• _ACTIVITY_
Every line in the entries that holds "chip" should be identified and copied.

• _EXERCISE DATA_
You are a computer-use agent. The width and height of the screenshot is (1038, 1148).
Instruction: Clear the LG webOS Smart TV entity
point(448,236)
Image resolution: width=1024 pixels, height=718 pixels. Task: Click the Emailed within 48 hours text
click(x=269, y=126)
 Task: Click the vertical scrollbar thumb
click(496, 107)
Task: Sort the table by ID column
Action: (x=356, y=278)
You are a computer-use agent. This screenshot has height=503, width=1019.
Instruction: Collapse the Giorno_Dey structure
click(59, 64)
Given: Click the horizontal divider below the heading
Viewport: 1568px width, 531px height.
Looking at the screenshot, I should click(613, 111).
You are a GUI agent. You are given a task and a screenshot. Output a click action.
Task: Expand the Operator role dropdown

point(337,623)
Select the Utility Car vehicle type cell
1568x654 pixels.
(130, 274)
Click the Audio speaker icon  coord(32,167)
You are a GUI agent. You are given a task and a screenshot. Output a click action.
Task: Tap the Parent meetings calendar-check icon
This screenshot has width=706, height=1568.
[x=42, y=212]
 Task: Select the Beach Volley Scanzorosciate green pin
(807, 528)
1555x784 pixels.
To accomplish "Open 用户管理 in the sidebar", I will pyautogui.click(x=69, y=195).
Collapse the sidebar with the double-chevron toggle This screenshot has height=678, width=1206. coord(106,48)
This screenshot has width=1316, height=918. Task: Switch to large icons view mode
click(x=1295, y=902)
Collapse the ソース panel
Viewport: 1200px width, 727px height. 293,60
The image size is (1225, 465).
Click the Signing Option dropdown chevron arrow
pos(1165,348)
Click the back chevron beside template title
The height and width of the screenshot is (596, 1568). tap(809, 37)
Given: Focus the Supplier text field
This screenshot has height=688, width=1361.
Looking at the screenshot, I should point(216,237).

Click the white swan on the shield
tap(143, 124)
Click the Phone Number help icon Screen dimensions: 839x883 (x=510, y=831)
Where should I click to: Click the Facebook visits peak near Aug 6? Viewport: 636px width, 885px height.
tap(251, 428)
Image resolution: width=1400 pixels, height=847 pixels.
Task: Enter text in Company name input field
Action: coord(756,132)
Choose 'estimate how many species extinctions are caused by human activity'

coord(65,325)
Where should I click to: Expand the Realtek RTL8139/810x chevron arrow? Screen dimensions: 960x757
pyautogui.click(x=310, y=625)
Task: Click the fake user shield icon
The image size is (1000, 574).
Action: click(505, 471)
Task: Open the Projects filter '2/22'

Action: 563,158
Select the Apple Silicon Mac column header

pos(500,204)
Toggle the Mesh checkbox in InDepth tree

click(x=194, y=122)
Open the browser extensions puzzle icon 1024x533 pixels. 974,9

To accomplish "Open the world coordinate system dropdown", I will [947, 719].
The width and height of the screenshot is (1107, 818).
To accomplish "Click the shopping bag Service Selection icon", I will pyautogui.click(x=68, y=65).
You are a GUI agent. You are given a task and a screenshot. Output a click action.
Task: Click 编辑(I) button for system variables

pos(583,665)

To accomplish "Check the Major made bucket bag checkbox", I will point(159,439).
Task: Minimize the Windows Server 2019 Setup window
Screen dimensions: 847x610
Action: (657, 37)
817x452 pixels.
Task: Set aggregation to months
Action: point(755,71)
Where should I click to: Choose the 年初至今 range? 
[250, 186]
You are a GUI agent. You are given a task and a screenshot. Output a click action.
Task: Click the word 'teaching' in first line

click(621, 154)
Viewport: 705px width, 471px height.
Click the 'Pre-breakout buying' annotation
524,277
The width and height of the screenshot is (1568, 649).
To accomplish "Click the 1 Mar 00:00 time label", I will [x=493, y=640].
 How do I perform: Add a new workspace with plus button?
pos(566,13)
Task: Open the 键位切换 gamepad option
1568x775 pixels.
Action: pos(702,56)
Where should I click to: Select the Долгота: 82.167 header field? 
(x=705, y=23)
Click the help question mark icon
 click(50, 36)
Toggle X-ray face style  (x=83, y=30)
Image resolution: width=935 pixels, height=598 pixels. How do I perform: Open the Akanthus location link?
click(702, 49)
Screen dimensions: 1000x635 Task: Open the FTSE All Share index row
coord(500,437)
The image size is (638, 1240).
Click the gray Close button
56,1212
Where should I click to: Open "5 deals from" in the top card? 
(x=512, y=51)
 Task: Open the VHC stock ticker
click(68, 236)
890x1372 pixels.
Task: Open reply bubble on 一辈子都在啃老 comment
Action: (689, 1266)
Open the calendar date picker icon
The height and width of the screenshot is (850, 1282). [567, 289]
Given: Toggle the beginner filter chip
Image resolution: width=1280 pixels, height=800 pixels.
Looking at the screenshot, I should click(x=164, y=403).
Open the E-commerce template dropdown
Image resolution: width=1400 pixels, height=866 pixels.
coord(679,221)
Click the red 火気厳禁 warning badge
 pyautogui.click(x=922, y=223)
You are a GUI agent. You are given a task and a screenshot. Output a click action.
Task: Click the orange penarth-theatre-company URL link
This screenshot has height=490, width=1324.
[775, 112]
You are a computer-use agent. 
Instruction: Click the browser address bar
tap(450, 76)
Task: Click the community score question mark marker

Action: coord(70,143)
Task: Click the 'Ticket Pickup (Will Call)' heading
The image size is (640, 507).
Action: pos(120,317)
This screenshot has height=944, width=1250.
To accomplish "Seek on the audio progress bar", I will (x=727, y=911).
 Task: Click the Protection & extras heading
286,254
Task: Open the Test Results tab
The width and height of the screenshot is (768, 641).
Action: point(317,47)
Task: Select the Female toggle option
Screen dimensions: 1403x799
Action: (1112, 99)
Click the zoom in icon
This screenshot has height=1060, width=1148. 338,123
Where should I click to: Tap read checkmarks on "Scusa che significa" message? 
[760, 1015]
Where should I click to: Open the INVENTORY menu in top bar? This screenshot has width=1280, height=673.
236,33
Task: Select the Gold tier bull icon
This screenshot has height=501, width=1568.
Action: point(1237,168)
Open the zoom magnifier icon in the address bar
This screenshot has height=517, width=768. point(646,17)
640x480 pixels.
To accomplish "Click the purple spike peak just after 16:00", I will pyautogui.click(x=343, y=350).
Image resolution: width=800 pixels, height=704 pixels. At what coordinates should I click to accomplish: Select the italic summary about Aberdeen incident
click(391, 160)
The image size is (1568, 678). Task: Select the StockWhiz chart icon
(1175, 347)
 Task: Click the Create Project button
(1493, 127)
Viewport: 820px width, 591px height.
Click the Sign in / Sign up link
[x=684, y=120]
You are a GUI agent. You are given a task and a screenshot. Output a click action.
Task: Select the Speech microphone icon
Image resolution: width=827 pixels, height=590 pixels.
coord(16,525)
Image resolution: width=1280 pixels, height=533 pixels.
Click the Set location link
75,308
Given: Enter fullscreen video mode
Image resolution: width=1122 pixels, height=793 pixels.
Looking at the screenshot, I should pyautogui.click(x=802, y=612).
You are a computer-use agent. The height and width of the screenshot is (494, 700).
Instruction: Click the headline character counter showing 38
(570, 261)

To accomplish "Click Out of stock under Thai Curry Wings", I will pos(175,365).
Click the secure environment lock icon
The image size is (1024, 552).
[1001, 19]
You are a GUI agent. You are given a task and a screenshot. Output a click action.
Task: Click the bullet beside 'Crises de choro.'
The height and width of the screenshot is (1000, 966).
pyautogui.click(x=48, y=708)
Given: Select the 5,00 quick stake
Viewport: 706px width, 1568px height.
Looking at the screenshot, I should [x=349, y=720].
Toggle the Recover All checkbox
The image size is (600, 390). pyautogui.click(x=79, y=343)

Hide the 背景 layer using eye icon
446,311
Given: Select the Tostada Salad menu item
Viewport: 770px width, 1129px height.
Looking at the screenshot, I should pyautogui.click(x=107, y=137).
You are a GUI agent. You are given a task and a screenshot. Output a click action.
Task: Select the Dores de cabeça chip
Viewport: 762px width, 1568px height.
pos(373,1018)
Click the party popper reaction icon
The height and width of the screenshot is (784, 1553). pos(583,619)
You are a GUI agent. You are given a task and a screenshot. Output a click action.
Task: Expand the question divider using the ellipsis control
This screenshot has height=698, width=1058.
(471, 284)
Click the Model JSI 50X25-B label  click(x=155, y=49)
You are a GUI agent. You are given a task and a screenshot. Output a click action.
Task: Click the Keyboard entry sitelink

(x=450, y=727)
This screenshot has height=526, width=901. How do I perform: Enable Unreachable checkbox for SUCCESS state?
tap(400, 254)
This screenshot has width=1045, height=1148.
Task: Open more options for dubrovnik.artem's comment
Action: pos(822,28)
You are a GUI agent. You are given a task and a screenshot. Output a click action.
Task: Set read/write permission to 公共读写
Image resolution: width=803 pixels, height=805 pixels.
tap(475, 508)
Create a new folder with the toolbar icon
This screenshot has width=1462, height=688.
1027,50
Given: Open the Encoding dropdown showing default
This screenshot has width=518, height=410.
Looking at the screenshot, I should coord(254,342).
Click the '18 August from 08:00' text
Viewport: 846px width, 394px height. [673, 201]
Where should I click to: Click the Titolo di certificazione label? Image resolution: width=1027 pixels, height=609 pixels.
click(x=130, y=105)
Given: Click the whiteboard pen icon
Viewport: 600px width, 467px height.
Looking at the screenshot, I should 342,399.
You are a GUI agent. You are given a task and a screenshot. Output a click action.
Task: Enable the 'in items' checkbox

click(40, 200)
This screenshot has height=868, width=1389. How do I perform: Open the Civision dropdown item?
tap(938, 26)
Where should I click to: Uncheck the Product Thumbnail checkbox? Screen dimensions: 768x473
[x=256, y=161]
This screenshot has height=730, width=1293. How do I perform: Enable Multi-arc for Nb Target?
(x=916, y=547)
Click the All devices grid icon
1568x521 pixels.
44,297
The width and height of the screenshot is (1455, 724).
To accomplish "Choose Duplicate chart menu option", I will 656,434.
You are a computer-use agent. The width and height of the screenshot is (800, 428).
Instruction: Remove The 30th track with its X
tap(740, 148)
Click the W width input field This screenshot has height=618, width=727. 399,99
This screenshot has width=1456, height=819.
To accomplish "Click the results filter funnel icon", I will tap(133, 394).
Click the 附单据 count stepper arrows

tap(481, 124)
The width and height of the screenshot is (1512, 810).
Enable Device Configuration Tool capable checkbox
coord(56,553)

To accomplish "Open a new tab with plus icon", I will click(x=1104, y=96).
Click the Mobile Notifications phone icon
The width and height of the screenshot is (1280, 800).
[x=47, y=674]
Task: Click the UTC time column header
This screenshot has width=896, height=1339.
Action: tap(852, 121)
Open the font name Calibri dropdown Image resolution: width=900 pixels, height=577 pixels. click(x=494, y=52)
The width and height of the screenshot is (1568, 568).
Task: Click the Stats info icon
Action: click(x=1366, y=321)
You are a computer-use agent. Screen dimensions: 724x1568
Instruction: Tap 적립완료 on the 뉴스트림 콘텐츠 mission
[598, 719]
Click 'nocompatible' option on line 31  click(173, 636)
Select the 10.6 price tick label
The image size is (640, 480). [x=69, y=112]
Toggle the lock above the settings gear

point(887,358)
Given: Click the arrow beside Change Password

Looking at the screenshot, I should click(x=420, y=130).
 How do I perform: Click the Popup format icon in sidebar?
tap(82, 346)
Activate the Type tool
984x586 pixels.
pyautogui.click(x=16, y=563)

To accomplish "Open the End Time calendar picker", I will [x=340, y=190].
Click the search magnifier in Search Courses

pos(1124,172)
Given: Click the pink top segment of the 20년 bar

• _ANSWER FOR THE TASK_
Given: Toggle the beginner filter chip
Task: Select the Dores de cabeça chip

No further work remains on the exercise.